◆ **Work instruction**
Omit all pictures. Copy exactly the lines from the line containing "Instruction: Jump to" to the end of the listing, with both ends included.

◆ **Raw data**

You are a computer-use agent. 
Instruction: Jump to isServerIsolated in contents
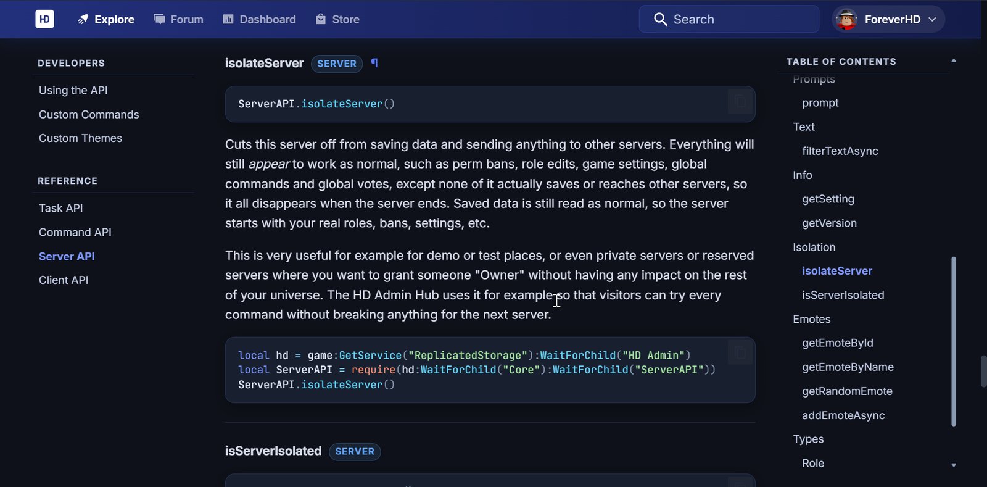[x=843, y=295]
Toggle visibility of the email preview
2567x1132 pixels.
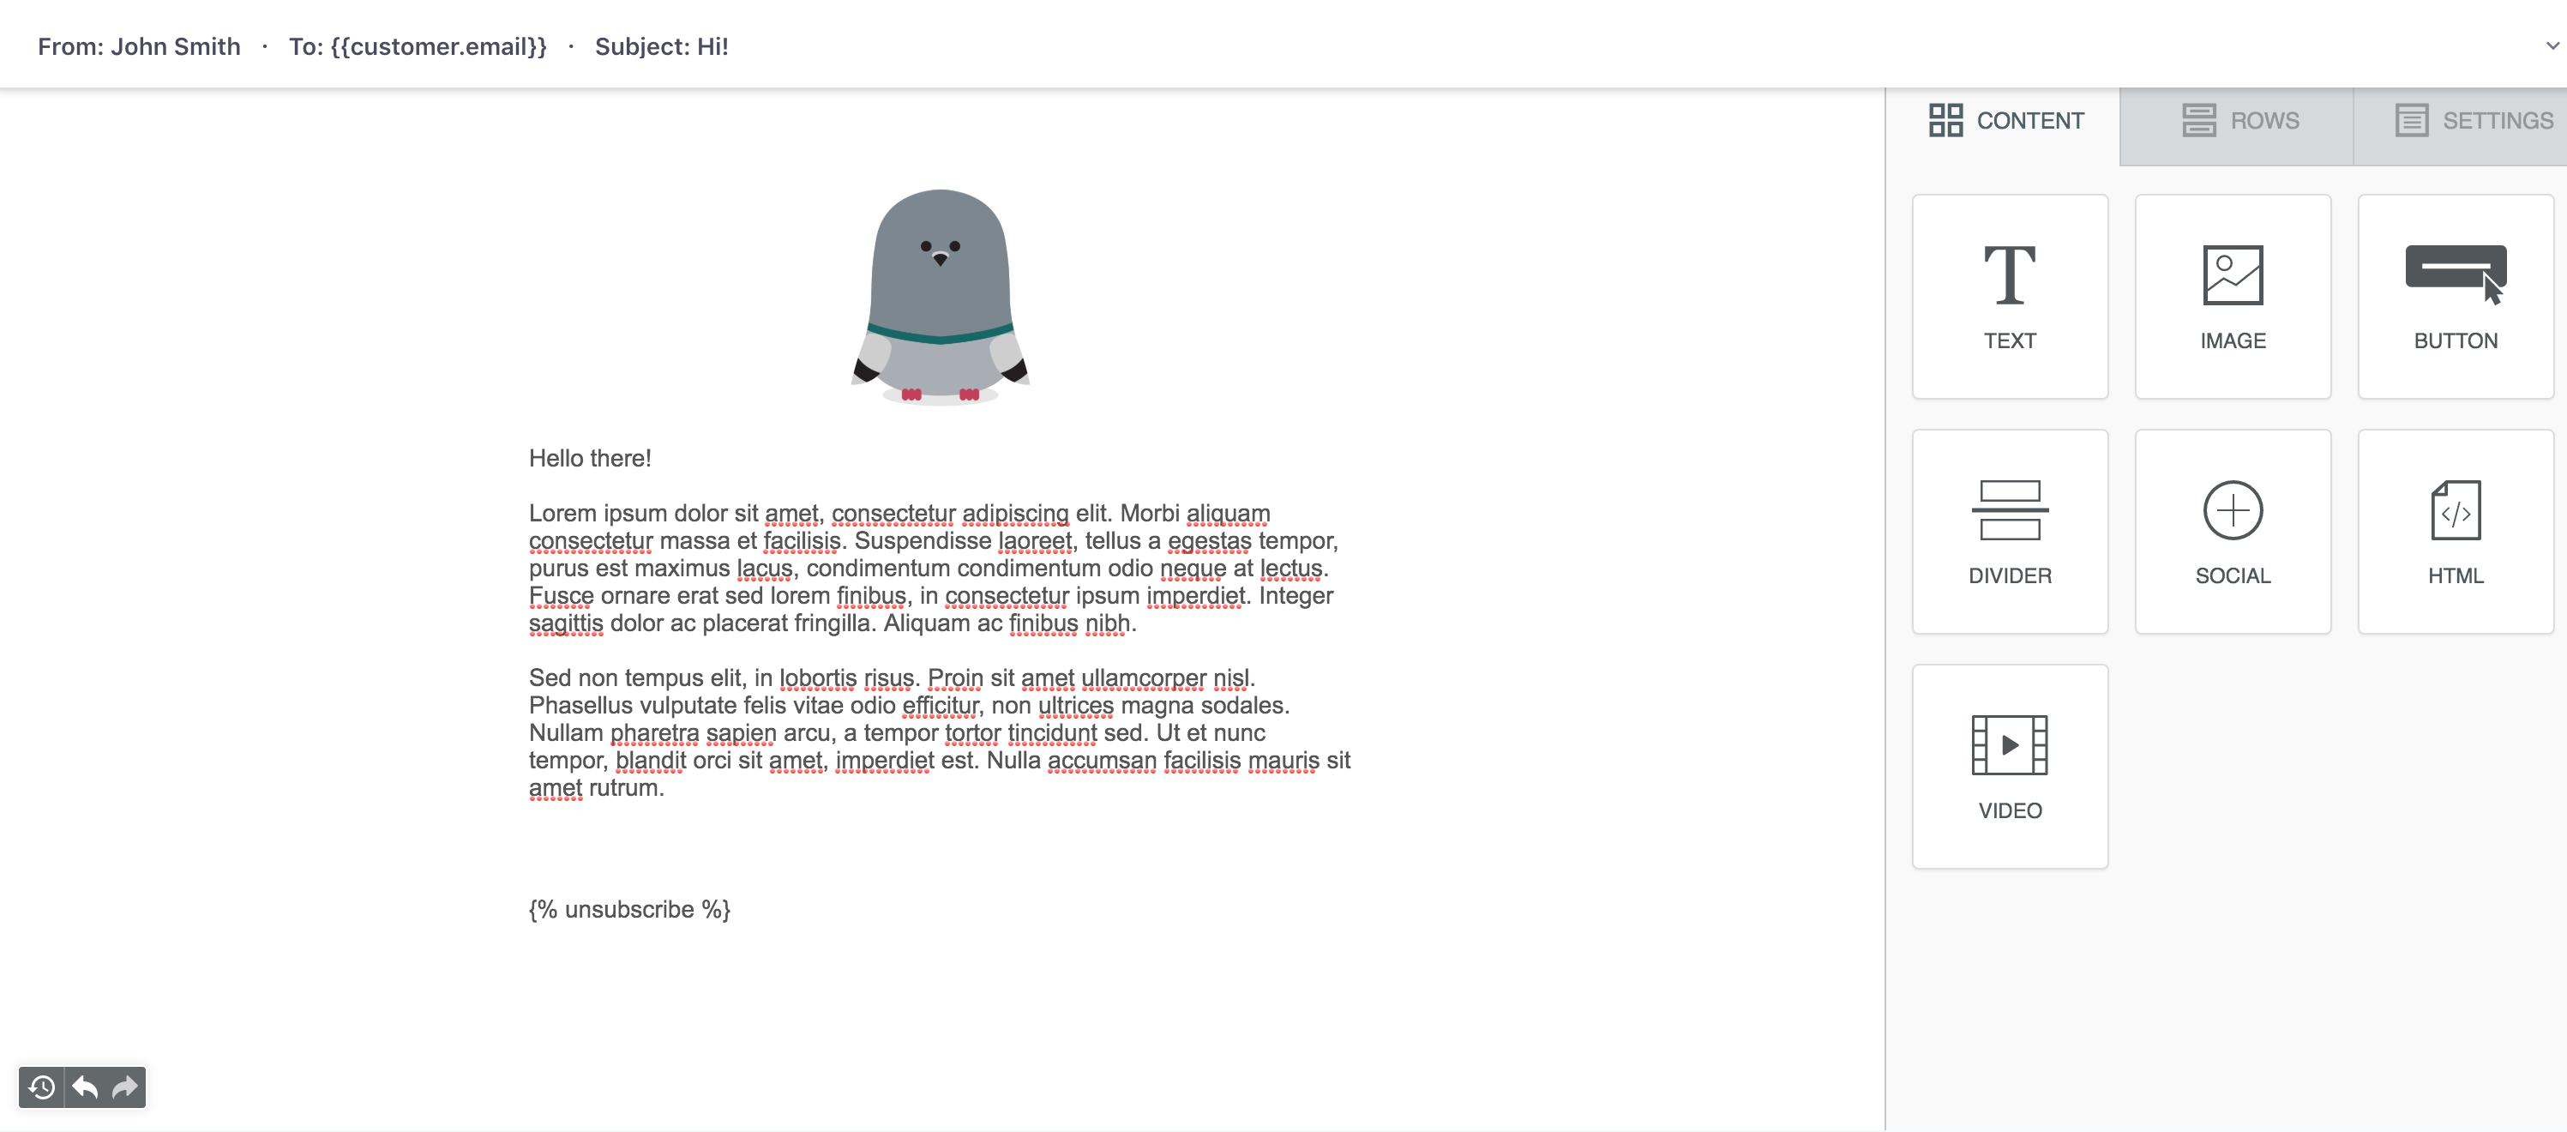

◆ **Solution to the problem**
Instruction: Jump to isServerIsolated in contents
[x=843, y=295]
Toggle visibility of the email preview
2567x1132 pixels.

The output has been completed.